US 11,985,043 B2
Automated classification of network devices to protection groups
Sean O'Hara, Ypsilanti, MI (US); Kyle Barkmeier, Ypsilanti, MI (US); Alan Saqui, Ann Arbor, MI (US); Brantleigh Bunting, Toledo, OH (US); and Bryan Beecher, Ann Arbor, MI (US)
Assigned to Arbor Networks, Inc., Westford, MA (US)
Filed by Arbor Networks, Inc., Westford, MA (US)
Filed on Jul. 10, 2020, as Appl. No. 16/926,322.
Claims priority of provisional application 63/006,297, filed on Apr. 7, 2020.
Prior Publication US 2021/0314296 A1, Oct. 7, 2021
Int. Cl. H04L 41/16 (2022.01); G06F 18/214 (2023.01); G06N 7/01 (2023.01); G06N 20/00 (2019.01); H04L 9/40 (2022.01); H04L 41/142 (2022.01); H04L 47/2441 (2022.01)

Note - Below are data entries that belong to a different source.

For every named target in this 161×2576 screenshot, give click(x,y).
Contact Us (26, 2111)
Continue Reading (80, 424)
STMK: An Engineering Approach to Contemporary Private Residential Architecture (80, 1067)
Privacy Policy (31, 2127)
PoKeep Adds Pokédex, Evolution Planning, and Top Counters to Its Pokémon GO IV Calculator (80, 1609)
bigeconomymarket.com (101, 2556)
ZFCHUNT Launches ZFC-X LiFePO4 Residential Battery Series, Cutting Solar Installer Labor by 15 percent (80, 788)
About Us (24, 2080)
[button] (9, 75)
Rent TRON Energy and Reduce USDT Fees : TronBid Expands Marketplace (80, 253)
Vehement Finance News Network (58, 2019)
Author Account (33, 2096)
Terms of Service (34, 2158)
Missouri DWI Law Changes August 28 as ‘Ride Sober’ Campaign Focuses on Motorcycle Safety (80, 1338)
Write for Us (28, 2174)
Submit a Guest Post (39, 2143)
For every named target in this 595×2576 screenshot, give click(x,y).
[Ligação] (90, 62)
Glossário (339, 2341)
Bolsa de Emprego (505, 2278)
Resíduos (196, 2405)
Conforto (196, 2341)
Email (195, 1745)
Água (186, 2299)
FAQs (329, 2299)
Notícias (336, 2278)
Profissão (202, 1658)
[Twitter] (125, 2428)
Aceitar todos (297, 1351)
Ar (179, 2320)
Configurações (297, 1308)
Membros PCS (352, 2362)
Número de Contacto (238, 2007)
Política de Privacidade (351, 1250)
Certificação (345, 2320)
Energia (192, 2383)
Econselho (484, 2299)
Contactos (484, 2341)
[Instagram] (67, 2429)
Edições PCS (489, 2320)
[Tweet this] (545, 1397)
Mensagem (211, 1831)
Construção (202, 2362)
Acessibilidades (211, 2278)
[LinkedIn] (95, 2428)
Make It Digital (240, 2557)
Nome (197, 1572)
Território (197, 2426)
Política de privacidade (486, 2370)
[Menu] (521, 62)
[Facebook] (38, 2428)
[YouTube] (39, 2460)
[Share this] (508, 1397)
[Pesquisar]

CPC H04L 41/16 (2013.01) [G06F 18/214 (2023.01); G06N 7/01 (2023.01); G06N 20/00 (2019.01); H04L 41/142 (2013.01); H04L 47/2441 (2013.01); H04L 63/0236 (2013.01); H04L 63/104 (2013.01); H04L 63/105 (2013.01); H04L 63/306 (2013.01)] 23 Claims
OG exemplary drawing
 
1. A method for interactive configuration of protection groupings for IP addresses of protected network hosts, the method comprising:
receiving a collection of one or more protection groups that are classification possibilities for received IP addresses of protected network hosts;
receiving a collection of n-tuples, each n-tuple including an IP address of a protected network host and probabilities associated with respective protection groups of the collection of the one or more protection groups, wherein each probability of the probabilities associated with each of the respective protection groups represents a probability that the protection group is an appropriate classification for the IP address, and wherein the probability associated with a first protection group of the one or more protection groups is determined by:
receiving, from a plurality of Machine Learning (ML) models, classifications for the first protection group generated by the plurality of ML models;
determining, responsive to receiving the classifications, a number of ML models of the plurality of ML models that output a classification of the classifications for the first protection group;
determining a first score for the probability associated with the first protection group based on the number of ML models of the plurality of ML models that output the classification for the first protection group; and
updating, based on real-time network data, the first score for the probability associated with the first protection group;
for each n-tuple, of the collection of n-tuples:
determining a map key that includes protection groups from the collection of the one or more protection groups that have respective probabilities of the probabilities that meets a predetermined threshold; and
storing in a classification map the IP address in association with the map key;
for each unique map key in the classification map, creating an aggregated group of respective protection groups of the one or more protection groups for one or more IP addresses that are stored in association with the map key;
selecting and providing for display the aggregated group based on the probabilities associated with the respective protection groups corresponding to the one or more IP addresses associated with the map key; and
providing for display at least one interactive graphical element in association with the aggregated group selected for display, wherein user activation of one of the at least one interactive graphical element accepts assignment of the one or more IP addresses included in the aggregated group to a selected protection group of the one or more protection groups included in the aggregated group.